It’s time to take a hard look at gold stocks. If the gold price does what we think it will, gold stocks could enter a powerful bull trend. We are already seeing early signs of this.
First let’s take a look at gold. Our time cycle forecast for gold is bullish, as you can see via the chart below. If our time cycle forecasts continue to be accurate – and in the crypto space they have been absolutely uncanny! – that suggests big things ahead for the yellow metal.
The long-term chart for gold also hints at powerful possibilities. Look at gold’s overall pattern dating back five years or so, from mid-2013 into 2018. This looks like a five-year bottom, with late 2015 registering the absolute lows.
If gold can break above its current five-year resistance ceiling, it will be blue skies ahead. With no overhead supply to speak of, gold could then be off to the races.
Gold stocks are not as strongly positioned as gold, but they are showing signs of life with a possible new uptrend already developing. As the chart below shows, GDX, the bellwether gold stocks ETF, may have completed a rounding bottom over the past few months.

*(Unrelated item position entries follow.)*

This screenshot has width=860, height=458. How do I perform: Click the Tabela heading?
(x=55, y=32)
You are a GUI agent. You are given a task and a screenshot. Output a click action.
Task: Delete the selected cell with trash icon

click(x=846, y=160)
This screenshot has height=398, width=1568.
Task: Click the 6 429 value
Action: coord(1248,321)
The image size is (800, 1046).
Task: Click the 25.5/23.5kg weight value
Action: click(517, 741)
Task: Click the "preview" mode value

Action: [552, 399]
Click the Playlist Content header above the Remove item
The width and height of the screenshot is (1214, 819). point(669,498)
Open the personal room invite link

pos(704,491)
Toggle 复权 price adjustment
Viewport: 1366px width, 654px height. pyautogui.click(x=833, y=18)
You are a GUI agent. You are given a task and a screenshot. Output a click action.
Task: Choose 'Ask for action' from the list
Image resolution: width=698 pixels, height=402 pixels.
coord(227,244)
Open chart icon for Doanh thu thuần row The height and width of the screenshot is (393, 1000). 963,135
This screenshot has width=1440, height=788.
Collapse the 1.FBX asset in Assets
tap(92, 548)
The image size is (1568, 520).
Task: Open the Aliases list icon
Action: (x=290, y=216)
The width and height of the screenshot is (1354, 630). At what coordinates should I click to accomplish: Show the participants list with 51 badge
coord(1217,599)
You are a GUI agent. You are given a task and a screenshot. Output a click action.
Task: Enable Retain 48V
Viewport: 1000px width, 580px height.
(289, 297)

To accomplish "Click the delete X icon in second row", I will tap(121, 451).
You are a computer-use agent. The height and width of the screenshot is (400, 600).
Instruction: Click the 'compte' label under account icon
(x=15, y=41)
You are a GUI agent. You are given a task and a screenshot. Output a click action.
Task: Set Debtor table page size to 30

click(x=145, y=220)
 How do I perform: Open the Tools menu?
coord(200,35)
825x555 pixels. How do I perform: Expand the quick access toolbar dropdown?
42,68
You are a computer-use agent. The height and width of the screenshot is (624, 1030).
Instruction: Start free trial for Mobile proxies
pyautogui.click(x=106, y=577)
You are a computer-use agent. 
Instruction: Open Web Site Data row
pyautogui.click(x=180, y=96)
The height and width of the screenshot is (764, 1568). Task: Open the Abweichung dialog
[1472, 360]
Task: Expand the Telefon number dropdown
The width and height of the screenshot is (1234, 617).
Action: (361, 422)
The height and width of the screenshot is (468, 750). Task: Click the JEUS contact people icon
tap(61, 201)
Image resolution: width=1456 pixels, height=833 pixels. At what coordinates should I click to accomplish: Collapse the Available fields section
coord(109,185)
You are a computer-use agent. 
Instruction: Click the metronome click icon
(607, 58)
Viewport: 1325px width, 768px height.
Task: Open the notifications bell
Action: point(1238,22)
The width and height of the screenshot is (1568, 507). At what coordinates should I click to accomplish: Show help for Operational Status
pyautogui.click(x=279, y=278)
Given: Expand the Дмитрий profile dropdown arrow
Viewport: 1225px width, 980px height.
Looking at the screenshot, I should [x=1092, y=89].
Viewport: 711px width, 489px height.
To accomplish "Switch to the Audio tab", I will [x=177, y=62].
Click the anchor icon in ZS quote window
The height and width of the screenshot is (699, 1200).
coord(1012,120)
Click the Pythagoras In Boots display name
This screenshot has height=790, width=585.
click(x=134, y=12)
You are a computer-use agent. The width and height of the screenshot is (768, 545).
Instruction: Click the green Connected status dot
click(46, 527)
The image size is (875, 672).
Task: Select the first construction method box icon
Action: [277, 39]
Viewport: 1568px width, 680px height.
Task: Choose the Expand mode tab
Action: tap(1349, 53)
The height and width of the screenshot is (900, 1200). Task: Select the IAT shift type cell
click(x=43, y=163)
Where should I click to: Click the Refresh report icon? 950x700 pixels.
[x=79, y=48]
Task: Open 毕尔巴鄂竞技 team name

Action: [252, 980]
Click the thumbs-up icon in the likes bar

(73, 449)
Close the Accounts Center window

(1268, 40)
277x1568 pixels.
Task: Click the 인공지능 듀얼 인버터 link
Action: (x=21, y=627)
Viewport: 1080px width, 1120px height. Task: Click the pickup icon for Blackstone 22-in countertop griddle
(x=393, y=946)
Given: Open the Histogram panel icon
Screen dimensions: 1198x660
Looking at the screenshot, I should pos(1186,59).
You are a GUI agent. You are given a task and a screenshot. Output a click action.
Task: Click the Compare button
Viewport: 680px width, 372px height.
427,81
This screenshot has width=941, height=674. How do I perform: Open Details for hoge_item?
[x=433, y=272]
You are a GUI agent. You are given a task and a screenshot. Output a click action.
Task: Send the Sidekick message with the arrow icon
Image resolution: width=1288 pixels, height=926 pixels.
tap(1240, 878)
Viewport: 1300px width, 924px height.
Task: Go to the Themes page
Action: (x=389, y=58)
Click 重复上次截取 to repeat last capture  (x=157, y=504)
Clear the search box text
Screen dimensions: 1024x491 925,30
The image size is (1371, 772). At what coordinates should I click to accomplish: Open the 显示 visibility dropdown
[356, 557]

And here is the thing about gold stocks. If the price of gold rockets higher, gold stocks will almost certainly follow. That is because a higher gold price directly impacts gold miner profits. For example:
- If a gold miner has an average mining cost of $900 per ounce, and the price of gold is $1,300 per ounce, each unhedged ounce of gold is worth $400 of profit ($1,300 minus $900 = $400).
- If the price of gold rises to $1,700 per ounce, all else being equal, the miner’s profit margin would go from $400 to $800 per ounce. That would be a 100% increase in profits.
- This explains why even a modest increase in the price of gold can have a substantial impact on gold miner profit outlooks. Gold stocks have significant leverage relative to the gold price.
So if our time cycle forecast is right, and gold breaks out, then gold stocks could follow.
But there is yet another reason to be bullish on gold stocks… and it has to do with debt and inflation.
For the past ten years, investors haven’t really worried about inflation. Now those worries are starting to return.
Why is this happening?
This is happening in part because the United States, and the world, are awash in debt. Over the past ten years, the world has built up more debt than ever before.
The Congressional Budget Office (CBO) estimates that the United States will have a trillion dollar deficit by 2020, which is two years earlier than previously estimated (and less than two years away).
The United States is expected to spend more than $7 trillion over the next decade, which is almost $60,000 per household, just to make interest payments on the debt.
By the year 2023, the International Monetary Fund (IMF) estimates that the US debt load will be worse than Italy’s (relative to output and GDP).
And it’s not just the United States. The whole world is awash in debt. Global debt rose to a record $237 trillion in the fourth quarter of 2017. That’s an increase of more than $70 trillion in the past ten years.
Investors are starting to worry about all this debt. Because when the next crisis hits, with all this debt weighing on us, central banks will be tempted to hit the panic button and start printing currency.
And that would be a very bullish thing for gold, which is historically the only form of alternative currency not subject to a printing press.